The past 12 months have been remarkable period for Maryland’s housing market, simply because they were so predictable. We had gotten used to housing indicators swinging wildly in response to a broad range of factors, including legislation, litigation, Federal Reserve announcements, corporate and individual behavior, and the European debt crisis.
Economic experts feared that this marked a “new normal” and that the housing industry would never be the same. Yet, in the summer of 2012, experts cautiously predicted initial signs of a possible recovery. The same experts also predicted surges in foreclosure activity as part of a necessary step in healing the market.
Overall, the past 12 months met those expectations:
- Foreclosures have risen as anticipated, and at a level that the market can absorb.

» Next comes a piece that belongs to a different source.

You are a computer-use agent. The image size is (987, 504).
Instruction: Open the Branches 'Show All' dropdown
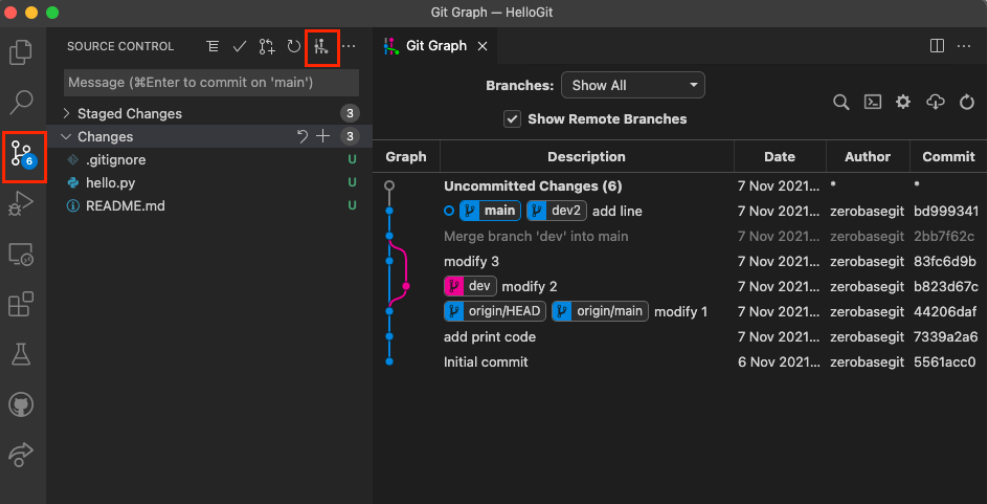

- On a year-over-year basis, home sales and the median home price has risen in each of the last 12 months.
- Months’ supply – the amount of time it would take to deplete the existing inventory of homes for sale – has remained at a very healthy level.
- Construction is on an overall strong pace as evidenced by residential building permits.
- Homes for sale are spending less time on the market with each passing month
So, where do we go from here?
Over the next several months, even while we expect to see big shifts in the backlog of seriously delinquent loans to foreclosure, we can also anticipate a continuing recovery with the conclusion of the crisis in sight. This is good news for homeowners, good news for homebuyers and good news for the state’s economy.